[Source]:

This is a wonderful new book: innovative, in-depth, lucid in its examination of the details of both Cervantes’ and Flaubert’s lives, and important in its recognition of the need to compare what more often would be read separately as great French and Spanish literatures.

Fox Flaubert and Don Quijote

The Influence of Cervantes on Madame Bovary

By Soledad Fox

Sussex Academic Press

$35   200 pages

Soledad Fox
Soledad Fox

The great questions of how life influences art, how history influences and is interpreted in art, and how and why authors create particular novels in context of their respective eras, is a river of many tributaries, eddies, and courses. Flaubert and Don Quijote, The Influence Of Cervantes On Madame Bovary, by Soledad Fox, chair and professor of Romance Languages at Williams College.

Flaubert and Don Quijote begins with an exploration of Cervantes, his world, and what influences and what later criticisms of his work are important to understand. From there, Fox leads the reader into chapters that propose how this epic must have influenced the novel, Madame Bovary, by the great French author, Gustave Flaubert.

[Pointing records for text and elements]

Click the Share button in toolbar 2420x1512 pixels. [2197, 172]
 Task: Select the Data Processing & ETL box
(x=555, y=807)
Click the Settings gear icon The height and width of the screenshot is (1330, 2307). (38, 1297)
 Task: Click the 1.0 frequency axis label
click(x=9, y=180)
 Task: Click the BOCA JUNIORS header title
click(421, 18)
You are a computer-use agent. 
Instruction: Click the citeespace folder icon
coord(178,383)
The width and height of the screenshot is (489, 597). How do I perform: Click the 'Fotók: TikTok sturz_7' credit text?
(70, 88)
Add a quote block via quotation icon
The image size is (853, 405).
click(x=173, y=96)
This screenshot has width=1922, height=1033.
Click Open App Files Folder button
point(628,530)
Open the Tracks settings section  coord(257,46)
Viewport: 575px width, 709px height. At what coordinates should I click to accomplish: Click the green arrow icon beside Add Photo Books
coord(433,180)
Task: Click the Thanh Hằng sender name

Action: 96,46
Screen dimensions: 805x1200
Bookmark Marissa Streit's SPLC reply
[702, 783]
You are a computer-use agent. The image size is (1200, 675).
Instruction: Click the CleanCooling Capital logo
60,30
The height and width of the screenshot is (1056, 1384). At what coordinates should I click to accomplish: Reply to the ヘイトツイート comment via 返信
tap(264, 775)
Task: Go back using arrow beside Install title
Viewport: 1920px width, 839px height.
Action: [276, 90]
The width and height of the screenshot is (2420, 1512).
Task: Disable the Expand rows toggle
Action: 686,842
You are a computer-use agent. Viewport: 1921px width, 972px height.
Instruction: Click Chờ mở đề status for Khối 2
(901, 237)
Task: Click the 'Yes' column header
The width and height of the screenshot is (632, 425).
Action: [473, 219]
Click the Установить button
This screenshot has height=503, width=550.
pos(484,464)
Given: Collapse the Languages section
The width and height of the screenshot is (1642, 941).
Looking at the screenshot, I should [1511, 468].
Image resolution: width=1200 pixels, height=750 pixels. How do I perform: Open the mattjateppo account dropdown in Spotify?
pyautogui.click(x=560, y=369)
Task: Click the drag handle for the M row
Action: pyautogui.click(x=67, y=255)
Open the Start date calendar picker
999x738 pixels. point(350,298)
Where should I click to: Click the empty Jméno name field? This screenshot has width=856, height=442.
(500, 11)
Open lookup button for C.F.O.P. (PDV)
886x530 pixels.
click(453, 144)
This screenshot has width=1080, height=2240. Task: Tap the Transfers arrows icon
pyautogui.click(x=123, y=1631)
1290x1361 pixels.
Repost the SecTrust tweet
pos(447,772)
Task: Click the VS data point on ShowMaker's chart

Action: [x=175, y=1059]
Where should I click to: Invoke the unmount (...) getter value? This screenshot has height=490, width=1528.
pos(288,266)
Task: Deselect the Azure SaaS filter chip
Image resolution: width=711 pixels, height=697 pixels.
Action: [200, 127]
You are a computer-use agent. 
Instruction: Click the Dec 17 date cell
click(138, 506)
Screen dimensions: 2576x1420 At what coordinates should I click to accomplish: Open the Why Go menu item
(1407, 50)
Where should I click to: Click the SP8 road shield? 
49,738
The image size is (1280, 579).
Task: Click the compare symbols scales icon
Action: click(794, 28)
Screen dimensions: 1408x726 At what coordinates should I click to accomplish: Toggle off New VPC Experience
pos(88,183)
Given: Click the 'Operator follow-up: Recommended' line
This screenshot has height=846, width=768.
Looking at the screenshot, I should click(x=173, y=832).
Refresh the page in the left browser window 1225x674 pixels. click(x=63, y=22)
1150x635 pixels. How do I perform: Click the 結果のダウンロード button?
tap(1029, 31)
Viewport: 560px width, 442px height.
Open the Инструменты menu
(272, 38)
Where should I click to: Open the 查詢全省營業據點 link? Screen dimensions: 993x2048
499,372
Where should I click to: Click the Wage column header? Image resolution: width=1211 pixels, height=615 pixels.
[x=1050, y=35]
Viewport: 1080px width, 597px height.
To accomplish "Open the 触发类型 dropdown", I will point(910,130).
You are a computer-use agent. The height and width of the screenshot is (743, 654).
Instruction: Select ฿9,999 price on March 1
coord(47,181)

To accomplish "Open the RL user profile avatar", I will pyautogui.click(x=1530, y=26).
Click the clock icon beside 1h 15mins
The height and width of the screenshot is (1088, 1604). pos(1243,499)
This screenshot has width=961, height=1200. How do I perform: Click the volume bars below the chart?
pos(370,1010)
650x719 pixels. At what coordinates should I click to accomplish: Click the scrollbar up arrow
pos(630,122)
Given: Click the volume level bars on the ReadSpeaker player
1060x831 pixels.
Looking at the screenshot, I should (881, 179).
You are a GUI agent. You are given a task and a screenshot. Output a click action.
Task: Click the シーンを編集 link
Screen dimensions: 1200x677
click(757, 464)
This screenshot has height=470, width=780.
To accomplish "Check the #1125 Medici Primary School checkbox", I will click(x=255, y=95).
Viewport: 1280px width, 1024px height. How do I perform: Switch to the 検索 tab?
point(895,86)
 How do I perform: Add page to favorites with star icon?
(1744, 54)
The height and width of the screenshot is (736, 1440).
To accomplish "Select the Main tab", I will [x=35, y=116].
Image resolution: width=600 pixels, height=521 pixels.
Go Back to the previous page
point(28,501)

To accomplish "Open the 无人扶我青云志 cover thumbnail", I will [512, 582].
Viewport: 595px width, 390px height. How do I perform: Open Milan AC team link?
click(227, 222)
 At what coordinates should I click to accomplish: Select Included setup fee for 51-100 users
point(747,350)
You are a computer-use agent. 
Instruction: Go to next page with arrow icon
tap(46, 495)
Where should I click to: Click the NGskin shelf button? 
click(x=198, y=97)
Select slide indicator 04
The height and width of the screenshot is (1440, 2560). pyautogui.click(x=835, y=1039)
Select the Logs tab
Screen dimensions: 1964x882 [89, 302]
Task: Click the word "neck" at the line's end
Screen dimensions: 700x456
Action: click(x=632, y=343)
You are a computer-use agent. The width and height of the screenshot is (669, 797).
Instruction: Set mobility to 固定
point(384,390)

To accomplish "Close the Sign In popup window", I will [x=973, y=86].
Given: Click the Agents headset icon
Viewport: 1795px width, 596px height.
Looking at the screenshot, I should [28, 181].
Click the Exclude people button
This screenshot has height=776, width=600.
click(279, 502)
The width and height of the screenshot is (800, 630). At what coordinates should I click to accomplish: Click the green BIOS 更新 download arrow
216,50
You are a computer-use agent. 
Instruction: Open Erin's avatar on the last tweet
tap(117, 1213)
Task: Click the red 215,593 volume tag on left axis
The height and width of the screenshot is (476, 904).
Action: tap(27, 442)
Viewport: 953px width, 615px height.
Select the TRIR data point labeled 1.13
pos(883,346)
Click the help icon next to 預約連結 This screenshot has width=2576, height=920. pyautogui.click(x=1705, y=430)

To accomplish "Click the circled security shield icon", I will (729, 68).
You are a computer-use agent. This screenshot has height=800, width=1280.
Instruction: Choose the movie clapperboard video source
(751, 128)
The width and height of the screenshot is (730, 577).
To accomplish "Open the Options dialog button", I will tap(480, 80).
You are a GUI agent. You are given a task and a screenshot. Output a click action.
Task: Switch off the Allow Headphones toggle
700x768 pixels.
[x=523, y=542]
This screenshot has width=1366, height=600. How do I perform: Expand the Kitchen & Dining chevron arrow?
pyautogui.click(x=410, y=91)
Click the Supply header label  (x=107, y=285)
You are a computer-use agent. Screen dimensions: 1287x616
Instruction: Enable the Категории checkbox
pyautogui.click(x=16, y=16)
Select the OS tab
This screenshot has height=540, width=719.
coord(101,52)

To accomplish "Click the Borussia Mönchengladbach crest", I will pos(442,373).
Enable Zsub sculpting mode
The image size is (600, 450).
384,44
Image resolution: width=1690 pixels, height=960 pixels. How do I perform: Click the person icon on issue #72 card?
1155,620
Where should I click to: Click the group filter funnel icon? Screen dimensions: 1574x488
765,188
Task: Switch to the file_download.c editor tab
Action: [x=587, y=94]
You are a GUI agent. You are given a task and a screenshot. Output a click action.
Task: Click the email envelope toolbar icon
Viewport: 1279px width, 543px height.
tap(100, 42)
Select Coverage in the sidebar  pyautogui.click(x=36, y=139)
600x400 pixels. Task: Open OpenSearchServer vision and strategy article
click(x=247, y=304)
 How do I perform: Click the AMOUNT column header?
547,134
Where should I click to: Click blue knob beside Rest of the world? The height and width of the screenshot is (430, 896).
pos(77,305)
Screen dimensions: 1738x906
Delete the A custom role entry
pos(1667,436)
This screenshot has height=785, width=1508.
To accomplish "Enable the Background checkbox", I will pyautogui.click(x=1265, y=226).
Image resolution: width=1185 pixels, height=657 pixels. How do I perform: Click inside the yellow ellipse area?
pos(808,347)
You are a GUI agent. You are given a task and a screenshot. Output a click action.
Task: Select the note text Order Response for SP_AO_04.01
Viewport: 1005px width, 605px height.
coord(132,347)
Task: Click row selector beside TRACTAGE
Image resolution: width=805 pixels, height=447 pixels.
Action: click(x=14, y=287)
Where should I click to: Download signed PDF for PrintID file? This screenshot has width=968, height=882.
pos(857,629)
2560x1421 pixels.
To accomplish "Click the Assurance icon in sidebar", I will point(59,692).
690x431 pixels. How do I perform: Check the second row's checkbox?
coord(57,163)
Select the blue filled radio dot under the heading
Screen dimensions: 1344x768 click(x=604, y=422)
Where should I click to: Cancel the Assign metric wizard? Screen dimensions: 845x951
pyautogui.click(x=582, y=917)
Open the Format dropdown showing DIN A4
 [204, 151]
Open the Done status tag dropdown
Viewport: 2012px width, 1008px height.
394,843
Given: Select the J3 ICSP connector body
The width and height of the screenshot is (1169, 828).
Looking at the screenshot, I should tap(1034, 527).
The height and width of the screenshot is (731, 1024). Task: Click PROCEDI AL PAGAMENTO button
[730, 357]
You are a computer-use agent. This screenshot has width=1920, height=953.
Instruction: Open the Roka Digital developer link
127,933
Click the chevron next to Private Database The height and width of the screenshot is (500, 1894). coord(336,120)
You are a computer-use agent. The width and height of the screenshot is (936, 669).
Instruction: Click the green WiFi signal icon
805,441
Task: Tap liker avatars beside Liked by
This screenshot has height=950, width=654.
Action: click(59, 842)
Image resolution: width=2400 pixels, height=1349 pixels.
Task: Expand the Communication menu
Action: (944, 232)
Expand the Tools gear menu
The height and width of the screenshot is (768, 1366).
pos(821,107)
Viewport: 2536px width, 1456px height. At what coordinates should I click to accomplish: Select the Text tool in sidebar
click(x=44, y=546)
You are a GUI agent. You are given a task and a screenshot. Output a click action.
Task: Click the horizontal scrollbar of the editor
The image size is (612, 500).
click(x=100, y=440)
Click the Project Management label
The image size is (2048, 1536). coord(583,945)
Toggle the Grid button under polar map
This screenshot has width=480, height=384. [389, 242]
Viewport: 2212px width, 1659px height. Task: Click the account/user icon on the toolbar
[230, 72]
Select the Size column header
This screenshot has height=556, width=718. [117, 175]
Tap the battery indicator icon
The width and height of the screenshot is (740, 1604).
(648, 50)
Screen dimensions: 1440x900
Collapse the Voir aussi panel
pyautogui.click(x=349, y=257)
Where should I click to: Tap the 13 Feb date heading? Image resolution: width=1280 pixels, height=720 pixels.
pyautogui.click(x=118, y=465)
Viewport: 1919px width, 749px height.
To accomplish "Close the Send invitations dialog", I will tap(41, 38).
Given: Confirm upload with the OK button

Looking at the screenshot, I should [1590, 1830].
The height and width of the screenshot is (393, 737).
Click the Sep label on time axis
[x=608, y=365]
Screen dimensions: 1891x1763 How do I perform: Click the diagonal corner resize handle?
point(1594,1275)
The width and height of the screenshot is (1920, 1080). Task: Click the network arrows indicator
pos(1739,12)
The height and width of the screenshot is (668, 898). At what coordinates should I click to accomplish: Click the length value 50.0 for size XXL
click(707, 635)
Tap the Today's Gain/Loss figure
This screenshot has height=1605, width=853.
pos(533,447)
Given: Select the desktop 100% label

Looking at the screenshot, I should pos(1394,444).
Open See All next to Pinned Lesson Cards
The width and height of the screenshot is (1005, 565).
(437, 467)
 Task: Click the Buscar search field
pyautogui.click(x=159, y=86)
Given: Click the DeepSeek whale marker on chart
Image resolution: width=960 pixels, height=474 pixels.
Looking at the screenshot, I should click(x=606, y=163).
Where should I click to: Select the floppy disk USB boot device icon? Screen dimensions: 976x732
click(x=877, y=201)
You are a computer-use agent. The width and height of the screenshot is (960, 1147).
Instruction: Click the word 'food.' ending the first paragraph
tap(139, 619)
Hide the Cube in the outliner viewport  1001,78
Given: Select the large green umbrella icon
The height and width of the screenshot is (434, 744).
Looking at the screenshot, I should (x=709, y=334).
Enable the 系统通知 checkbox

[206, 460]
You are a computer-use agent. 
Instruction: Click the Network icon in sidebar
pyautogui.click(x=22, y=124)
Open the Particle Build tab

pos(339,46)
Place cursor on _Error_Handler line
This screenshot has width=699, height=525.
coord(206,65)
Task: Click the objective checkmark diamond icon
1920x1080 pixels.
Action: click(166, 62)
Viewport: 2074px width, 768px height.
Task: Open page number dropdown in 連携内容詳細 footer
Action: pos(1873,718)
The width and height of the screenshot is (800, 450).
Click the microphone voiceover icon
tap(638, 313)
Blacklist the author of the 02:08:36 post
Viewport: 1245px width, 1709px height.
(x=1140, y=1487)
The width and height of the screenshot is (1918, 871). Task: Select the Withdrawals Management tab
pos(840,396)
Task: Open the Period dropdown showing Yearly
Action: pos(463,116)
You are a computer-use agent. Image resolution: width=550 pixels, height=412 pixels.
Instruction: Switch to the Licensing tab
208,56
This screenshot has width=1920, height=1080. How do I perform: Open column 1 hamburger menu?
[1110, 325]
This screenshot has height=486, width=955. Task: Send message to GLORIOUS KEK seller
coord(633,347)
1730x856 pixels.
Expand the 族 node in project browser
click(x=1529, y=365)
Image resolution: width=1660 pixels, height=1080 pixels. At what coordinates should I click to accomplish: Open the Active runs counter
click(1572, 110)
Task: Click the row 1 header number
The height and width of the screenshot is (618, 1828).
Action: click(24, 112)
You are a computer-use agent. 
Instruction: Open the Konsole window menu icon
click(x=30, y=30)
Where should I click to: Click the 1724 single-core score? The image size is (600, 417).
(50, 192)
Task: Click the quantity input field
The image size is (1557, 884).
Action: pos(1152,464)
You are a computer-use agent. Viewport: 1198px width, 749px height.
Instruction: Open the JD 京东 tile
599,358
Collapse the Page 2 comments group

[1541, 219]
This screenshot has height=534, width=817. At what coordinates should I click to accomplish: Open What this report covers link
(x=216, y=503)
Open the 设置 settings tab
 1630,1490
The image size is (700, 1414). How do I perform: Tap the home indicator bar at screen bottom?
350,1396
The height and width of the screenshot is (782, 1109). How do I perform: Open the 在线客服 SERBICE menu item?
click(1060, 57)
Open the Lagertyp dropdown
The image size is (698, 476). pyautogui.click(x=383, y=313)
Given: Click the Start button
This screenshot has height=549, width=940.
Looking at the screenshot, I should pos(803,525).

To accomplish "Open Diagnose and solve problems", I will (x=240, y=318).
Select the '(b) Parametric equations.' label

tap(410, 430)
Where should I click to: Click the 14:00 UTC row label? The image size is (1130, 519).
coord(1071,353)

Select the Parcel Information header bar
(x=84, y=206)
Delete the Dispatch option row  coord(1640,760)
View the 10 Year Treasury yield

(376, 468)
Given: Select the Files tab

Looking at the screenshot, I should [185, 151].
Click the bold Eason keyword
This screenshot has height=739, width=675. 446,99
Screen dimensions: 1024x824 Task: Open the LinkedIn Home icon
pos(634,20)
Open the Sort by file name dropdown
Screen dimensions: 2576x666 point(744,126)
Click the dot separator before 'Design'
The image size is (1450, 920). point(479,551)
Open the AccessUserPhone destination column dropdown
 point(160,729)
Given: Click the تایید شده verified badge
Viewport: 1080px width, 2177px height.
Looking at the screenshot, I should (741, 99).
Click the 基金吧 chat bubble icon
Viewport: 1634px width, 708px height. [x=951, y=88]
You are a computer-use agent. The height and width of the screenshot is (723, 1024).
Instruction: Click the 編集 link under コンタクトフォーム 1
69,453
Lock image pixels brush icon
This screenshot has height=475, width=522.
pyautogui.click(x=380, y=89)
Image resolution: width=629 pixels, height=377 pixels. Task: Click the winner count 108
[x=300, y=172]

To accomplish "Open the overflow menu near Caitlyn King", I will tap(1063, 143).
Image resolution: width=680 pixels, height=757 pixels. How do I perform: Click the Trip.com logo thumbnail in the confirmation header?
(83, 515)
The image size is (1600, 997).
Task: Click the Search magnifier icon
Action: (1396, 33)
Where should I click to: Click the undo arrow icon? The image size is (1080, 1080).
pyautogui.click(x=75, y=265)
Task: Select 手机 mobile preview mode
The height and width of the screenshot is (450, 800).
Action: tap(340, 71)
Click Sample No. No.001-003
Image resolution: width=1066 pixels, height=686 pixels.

[Set tasks]:
1. According to the book review, what academic position does Soledad Fox hold?
2. Resume the book review of Flaubert and Don Quijote after its final sentence.

[Exercise results]:
1. Chair and professor of Romance Languages at Williams College.

2.
The focus of Flaubert and Don Quijote: The Influence of Cervantes on Madame Bovary, is the nature of epic writing, and how Flaubert had been inspired by reading Don Quijote as a child and subsequently read again in adulthood. Fox suggests that Flaubert embodied the core of Cervantes’ inventions and profundities within Emma Bovary, a character who was entirely foolhardy, ridiculously romantic, and even delusional to the point of madness. Madness and delusion and irony take on new heights in both works and appear as jewels that seem to reflect each other over the centuries. This is a wonderful new book: innovative, in-depth, lucid in its examination of the details of both Cervantes’ and Flaubert’s lives, and important in its recognition of the need to compare what more often would be read separately as great French and Spanish literatures.  

The in-depth examination of just how Cervantes influenced Flaubert in his writing is laid out first by a highly interesting account of just who Cervantes was and how and why he wrote what he did in his time and historical context. And Fox then writes how Flaubert, having read Cervantes at an early age, lived out the heroics of Cervantes’ characters.

Particularly interesting is Soledad Fox’s exploration of theme of irony in the works of both Flaubert and Cervantes. She offers a fascinating comparison between the nature of Don Quijote and Emma Bovary, characters whose tendency to fantasy and delusion represented literary innovation.

In Flaubert and Don Quijote Soledad-Fox has provided a fascinating insight into how the a writer of one era, in one cultural and literary tradition, can profoundly influence an author in another later era who flourished in different tradition and writes in another language.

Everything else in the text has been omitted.